Word for word, retype the tail of the data below, starting with the line that has "Editorial Standards & Ethics (1143, 422)" and including the last line.
[Opening Material supplied section]
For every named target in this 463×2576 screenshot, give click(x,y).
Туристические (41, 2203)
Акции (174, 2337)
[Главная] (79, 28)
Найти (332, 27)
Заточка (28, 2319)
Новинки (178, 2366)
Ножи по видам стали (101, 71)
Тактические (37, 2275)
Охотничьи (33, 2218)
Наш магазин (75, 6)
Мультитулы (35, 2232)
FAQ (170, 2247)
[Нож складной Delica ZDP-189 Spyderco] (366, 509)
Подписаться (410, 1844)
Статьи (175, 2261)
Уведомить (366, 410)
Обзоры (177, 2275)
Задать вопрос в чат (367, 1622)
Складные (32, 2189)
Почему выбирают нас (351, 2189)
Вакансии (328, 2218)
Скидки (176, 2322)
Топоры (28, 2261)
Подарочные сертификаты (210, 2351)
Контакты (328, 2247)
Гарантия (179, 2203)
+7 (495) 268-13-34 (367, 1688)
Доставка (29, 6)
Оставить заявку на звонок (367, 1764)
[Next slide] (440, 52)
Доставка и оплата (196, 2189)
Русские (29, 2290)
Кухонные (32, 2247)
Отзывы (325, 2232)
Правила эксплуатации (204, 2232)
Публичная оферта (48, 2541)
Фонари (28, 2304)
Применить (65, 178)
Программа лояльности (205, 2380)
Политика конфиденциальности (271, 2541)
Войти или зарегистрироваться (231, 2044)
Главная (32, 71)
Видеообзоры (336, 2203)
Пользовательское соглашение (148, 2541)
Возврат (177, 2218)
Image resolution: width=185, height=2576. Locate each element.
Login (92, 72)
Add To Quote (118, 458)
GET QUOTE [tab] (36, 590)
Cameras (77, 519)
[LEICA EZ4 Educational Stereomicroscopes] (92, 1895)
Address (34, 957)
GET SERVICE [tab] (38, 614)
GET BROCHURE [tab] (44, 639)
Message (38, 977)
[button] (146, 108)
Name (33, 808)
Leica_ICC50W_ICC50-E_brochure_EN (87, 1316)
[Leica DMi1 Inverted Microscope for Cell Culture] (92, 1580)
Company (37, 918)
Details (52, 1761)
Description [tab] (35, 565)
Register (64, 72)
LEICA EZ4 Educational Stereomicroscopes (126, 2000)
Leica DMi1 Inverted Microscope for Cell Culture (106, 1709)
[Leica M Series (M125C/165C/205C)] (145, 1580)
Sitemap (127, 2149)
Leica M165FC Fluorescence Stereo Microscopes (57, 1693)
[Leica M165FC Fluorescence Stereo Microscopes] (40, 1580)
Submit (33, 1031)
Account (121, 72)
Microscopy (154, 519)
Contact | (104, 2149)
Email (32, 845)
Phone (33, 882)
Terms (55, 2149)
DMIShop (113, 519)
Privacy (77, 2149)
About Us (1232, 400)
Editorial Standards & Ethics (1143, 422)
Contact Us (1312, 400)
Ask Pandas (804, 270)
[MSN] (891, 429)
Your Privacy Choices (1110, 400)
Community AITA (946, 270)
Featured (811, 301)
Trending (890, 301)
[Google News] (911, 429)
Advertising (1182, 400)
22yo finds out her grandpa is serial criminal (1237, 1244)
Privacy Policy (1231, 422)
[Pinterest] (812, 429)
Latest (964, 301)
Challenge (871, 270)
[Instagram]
[Closing Material supplied section]
_Response to the exercise_
Editorial Standards & Ethics (1143, 422)
Contact Us (1312, 400)
Ask Pandas (804, 270)
[MSN] (891, 429)
Your Privacy Choices (1110, 400)
Community AITA (946, 270)
Featured (811, 301)
Trending (890, 301)
[Google News] (911, 429)
Advertising (1182, 400)
22yo finds out her grandpa is serial criminal (1237, 1244)
Privacy Policy (1231, 422)
[Pinterest] (812, 429)
Latest (964, 301)
Challenge (871, 270)
[Instagram]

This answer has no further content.